É realmente muito difícil ingressar na cabeça dessas pessoas, mas sem dúvida os extremistas sentem o ódio que expressam, não conseguem ter tolerância para conviver com o diferente. É algo extremo, uma raiva elevada à potência máxima – só assim se pode alcançar o ponto de não admitir a coexistência de outros seres humanos. É incrível que haja pessoas com a crença de que há alguns superiores aos outros. Isso é realmente difícil de entender. Mas acredito que seja essa a questão, a dificuldade de conviver com o diferente, com o que, absurdamente na cabeça deles, seja inferior.
A tornozeleira eletrônica funcionaria para esse tipo de criminoso?
O uso de tornozeleira faz parte da programação de regime de penas em execução. Mas lembremos que o Laureano (Vieira Toscani), gaúcho que é um dos presos em Santa Catarina, já foi condenado. Ele cumpriu parte da pena em regime fechado. E, no caso, ao que parece, a tornozeleira não funcionou, pois, afinal, ele foi preso em Santa Catarina, ou seja, no Estado vizinho, longe de onde fora condenado.
O preconceito e as leis brasileiras
- O Brasil conhece tentativas de implementação de legislações contra o preconceito desde, pelo menos, 1950, quando o deputado Afonso Arinos (UDN-MG) criou a Lei nº 1.390, que seria sancionada pelo presidente Getulio Vargas em 1951. Conhecida como Lei Afonso Arinos, ela constituía como contravenção penal a distinção de pessoas “por preconceito de raça ou de cor”. A elaboração do texto teve como ponto de partida a recusa de um hotel carioca em hospedar a coreógrafa negra americana Katherine Dunham.

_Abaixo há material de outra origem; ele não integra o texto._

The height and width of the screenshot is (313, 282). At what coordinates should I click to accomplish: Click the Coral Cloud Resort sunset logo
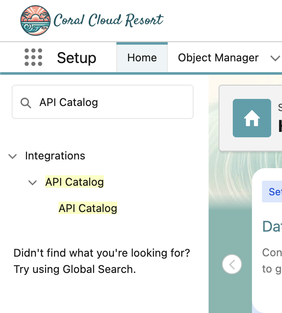[35, 20]
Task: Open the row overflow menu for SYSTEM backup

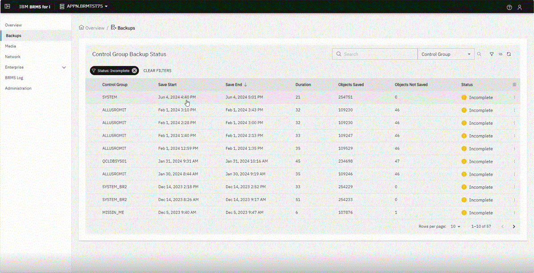Action: [x=514, y=97]
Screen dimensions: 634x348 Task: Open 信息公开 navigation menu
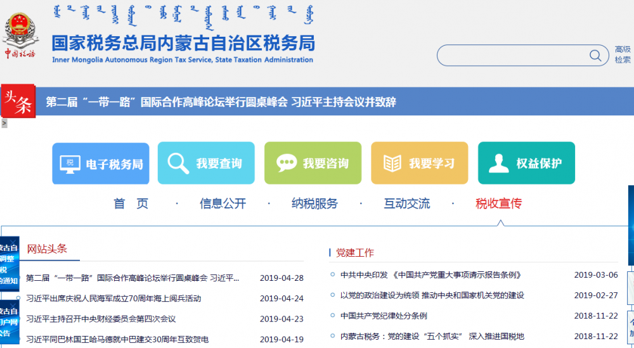(x=223, y=203)
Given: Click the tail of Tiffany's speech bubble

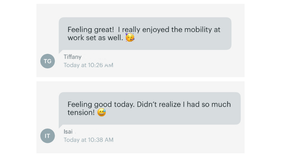Looking at the screenshot, I should [x=61, y=51].
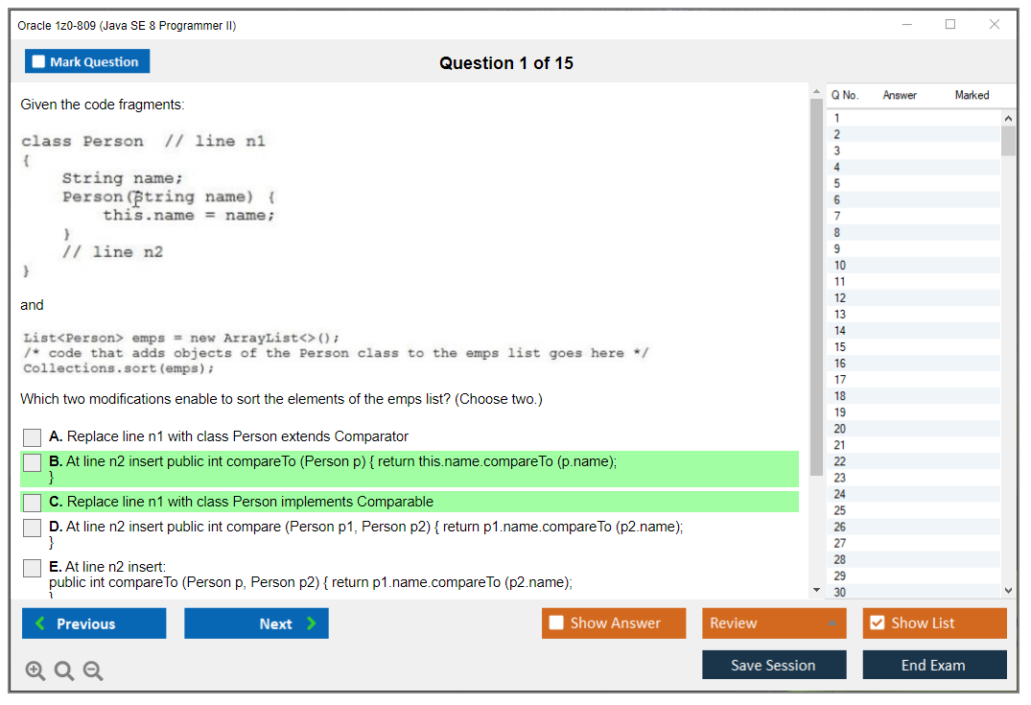Click the down arrow of question list scrollbar
This screenshot has height=705, width=1031.
1009,589
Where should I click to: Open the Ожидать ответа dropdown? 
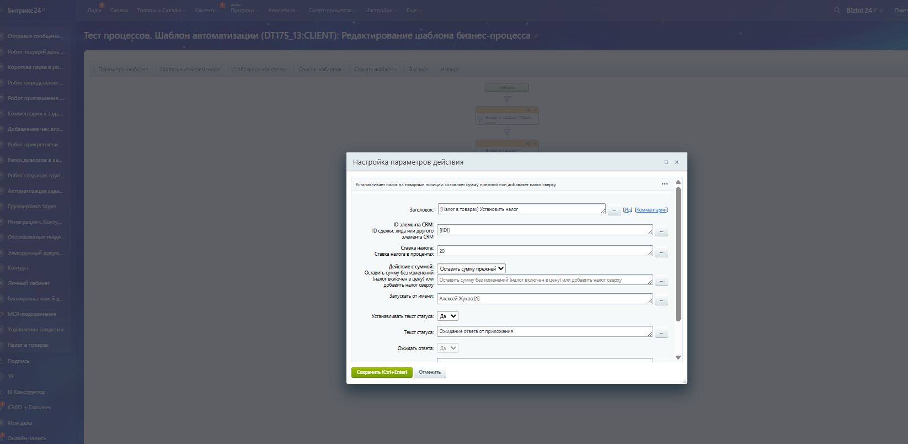pos(447,348)
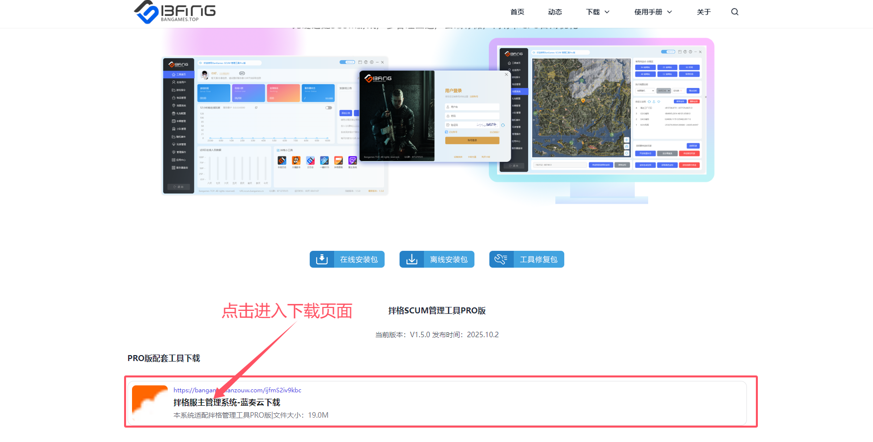Image resolution: width=873 pixels, height=442 pixels.
Task: Open the lanzouw.com URL link
Action: pos(237,390)
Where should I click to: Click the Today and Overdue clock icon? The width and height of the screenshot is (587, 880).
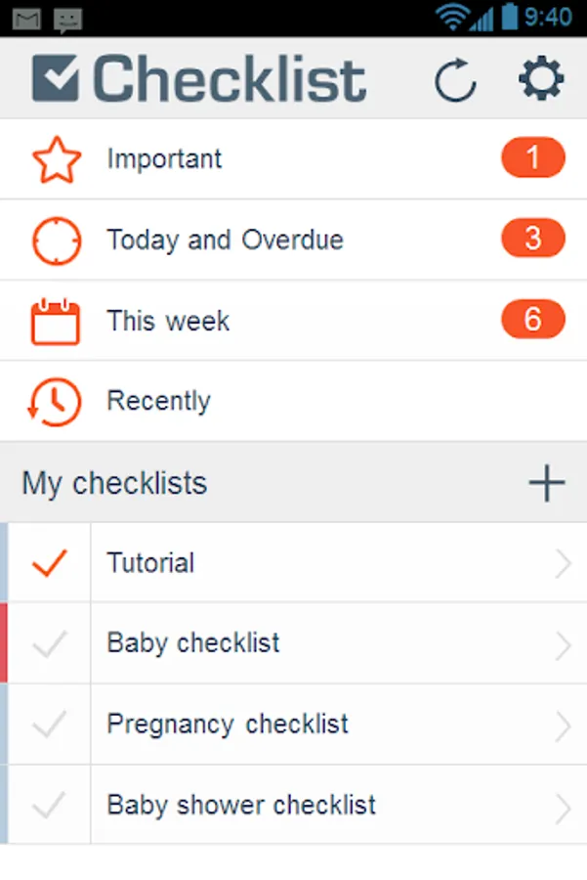tap(56, 241)
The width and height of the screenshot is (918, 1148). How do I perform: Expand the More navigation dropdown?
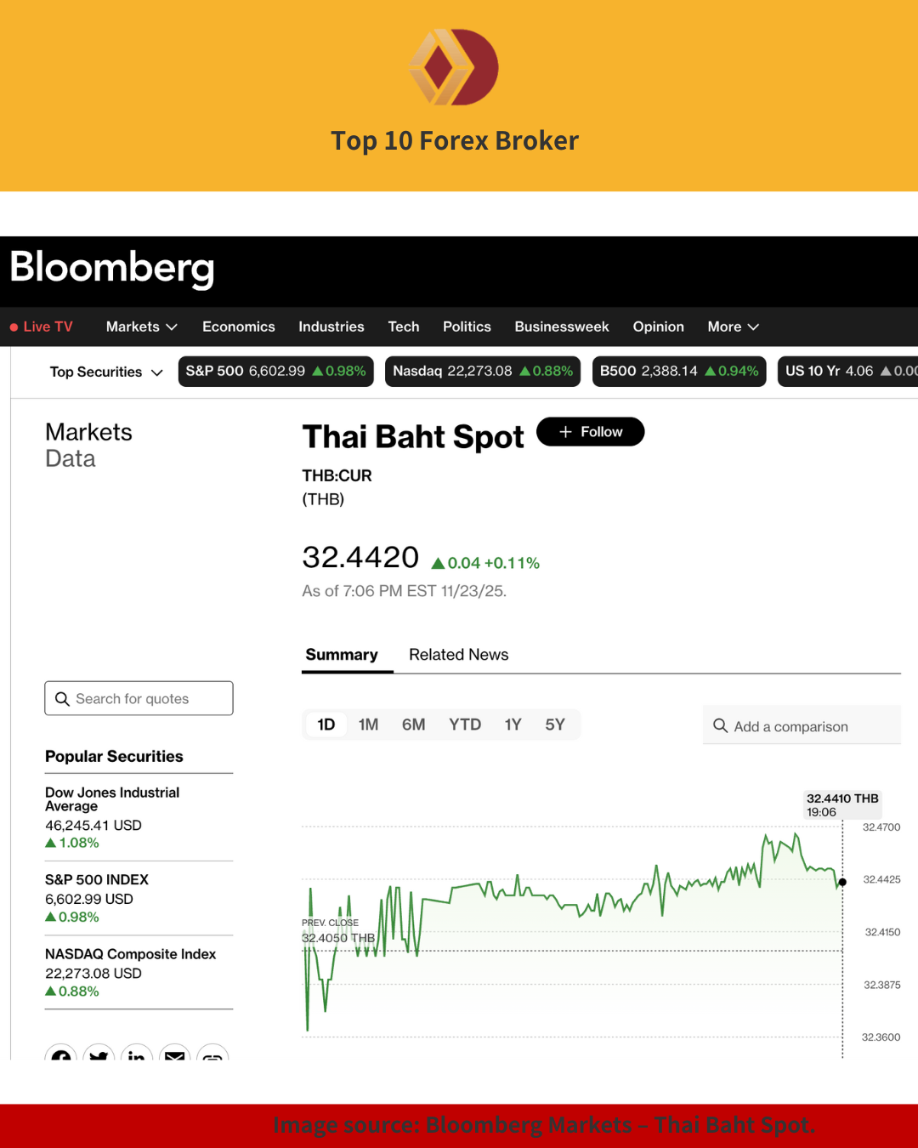[x=732, y=327]
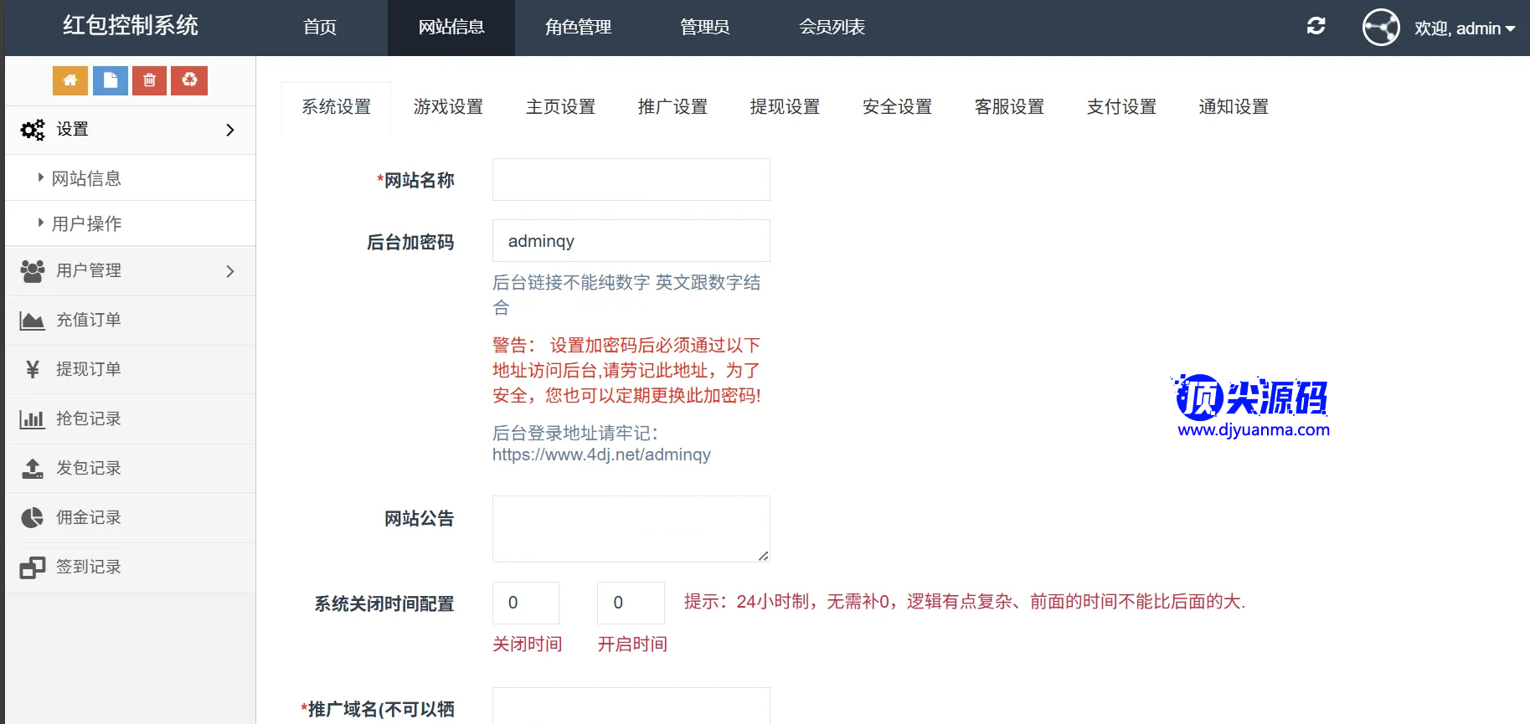Click the orange home icon button
Viewport: 1530px width, 724px height.
[70, 80]

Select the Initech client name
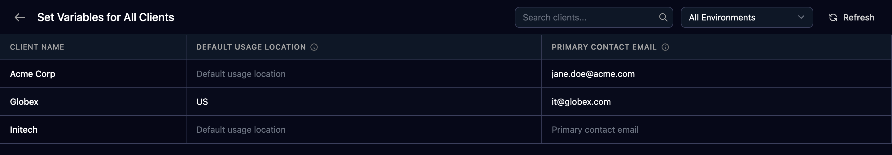tap(24, 130)
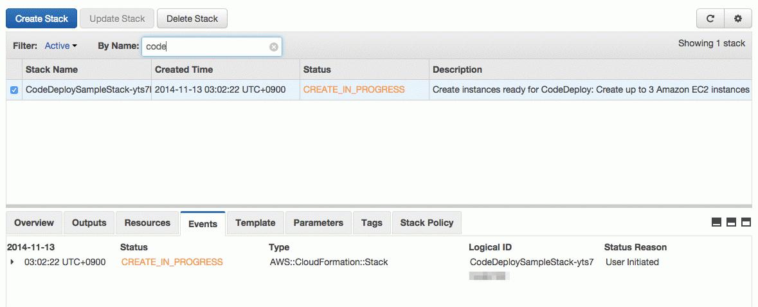This screenshot has height=307, width=758.
Task: Switch to the Resources tab
Action: (147, 223)
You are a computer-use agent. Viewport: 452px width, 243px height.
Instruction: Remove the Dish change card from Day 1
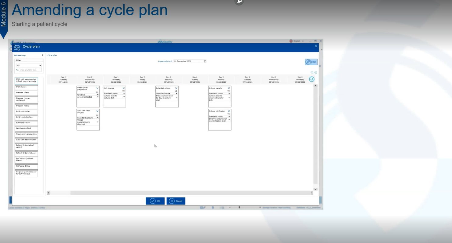tap(124, 88)
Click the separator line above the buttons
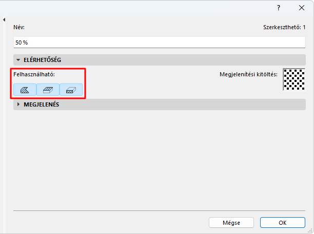The height and width of the screenshot is (234, 314). click(159, 210)
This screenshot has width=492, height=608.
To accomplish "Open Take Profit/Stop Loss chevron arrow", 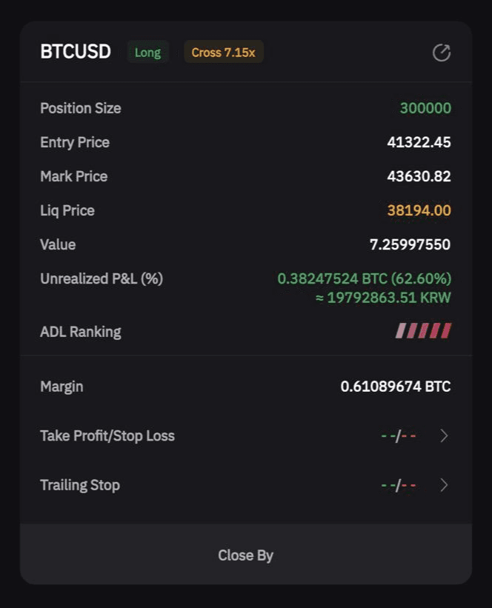I will click(445, 436).
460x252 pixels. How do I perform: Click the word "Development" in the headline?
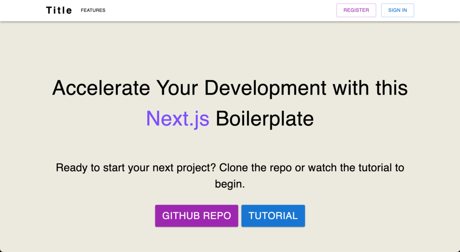pos(265,88)
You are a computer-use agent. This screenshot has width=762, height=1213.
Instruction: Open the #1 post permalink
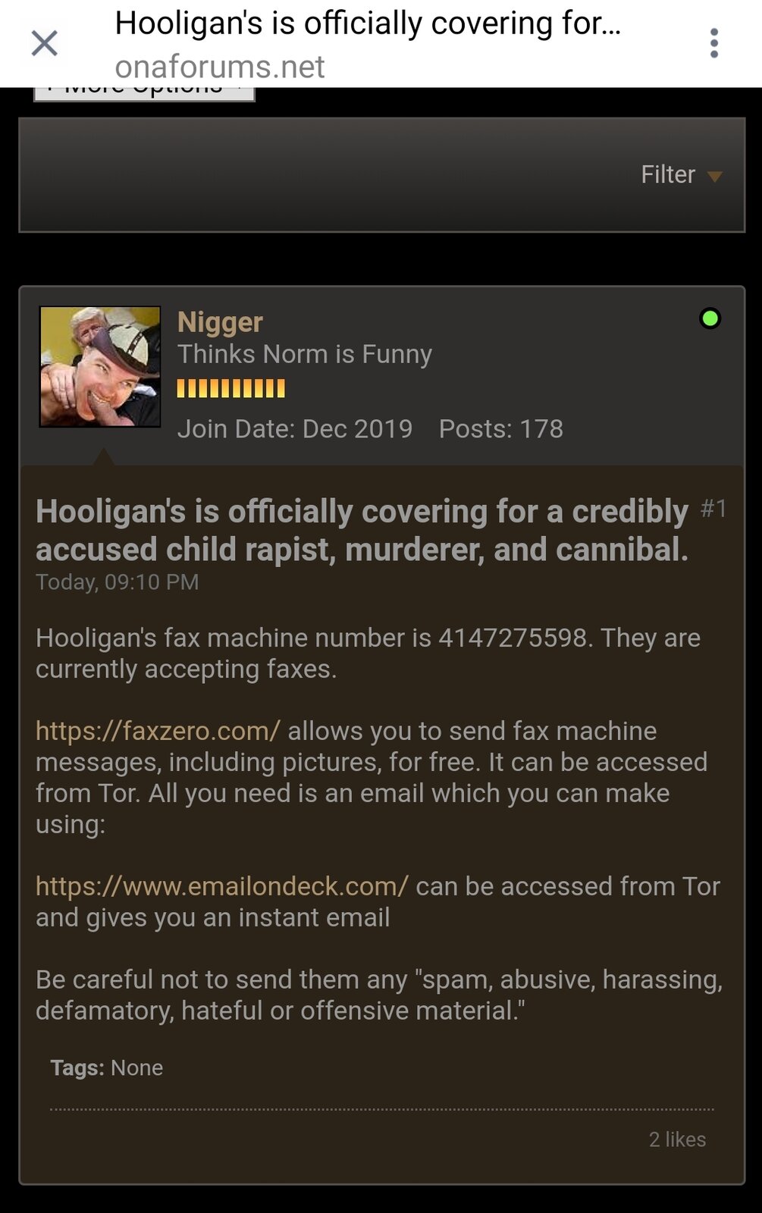713,509
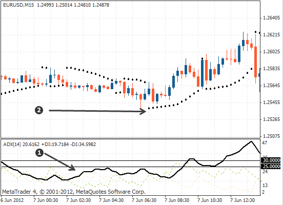Viewport: 283px width, 205px height.
Task: Click the numbered circle marker 2
Action: (39, 110)
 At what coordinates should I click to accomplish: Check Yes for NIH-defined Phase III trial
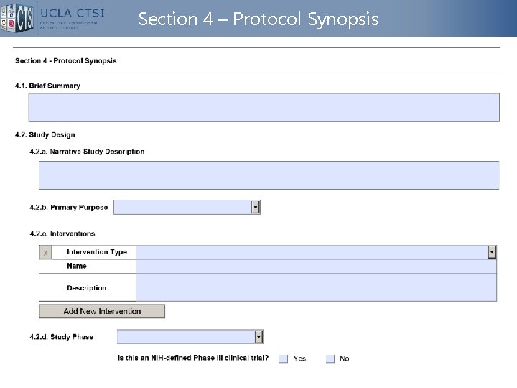click(x=284, y=359)
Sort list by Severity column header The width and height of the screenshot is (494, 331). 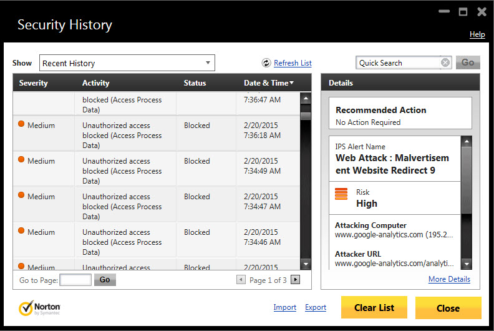[34, 83]
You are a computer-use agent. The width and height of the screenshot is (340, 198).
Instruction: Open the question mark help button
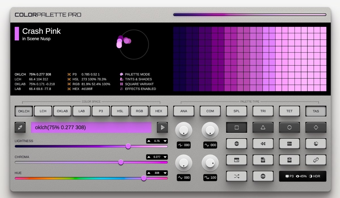(263, 176)
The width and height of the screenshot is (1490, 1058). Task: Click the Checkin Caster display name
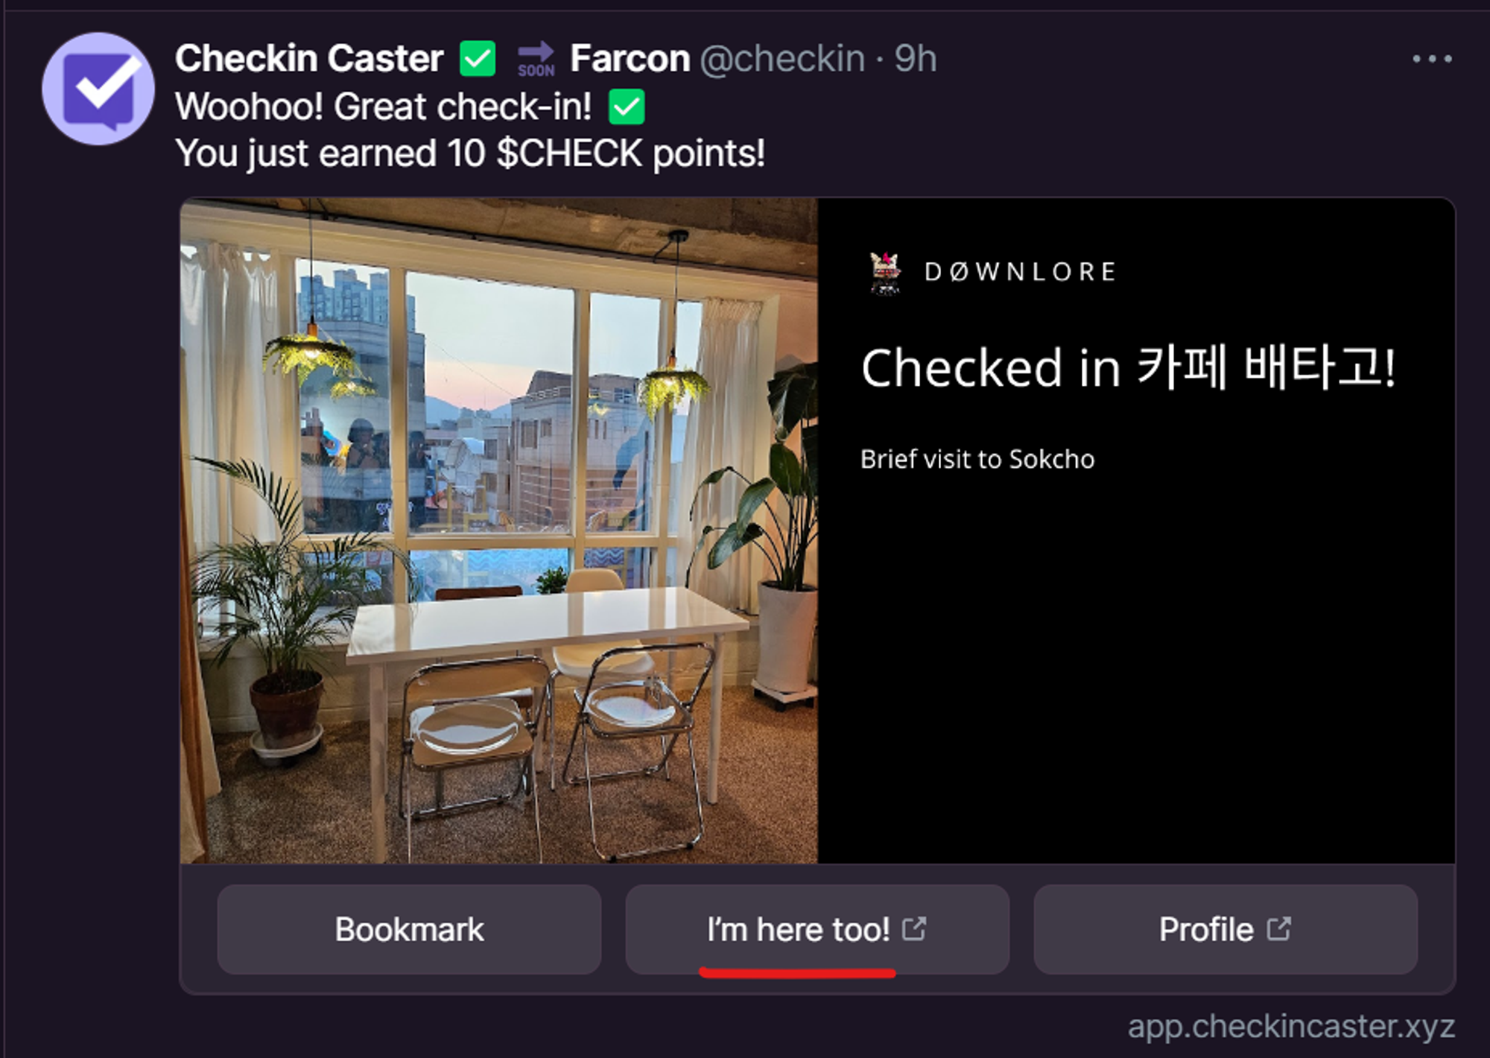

- Em 1989, foi criada a Lei nº 7.716, que deu nova roupagem à Lei Afonso Arinos e dispôs a igualdade perante à lei no que se refere a etnias e origens, conforme a Constituição de 1988. Já a Lei nº 8.081, de 1990, tornou crime “os atos discriminatórios ou de preconceito de raça, cor, religião, etnia ou procedência nacional”. Nos anos seguintes, houve outras atualizações do texto, especialmente com a Lei nº 9.459, de 1997, e a decisão do Supremo Tribunal Federal de criminalizar a homofobia e a xenofobia com base na mesma legislação, em 2019.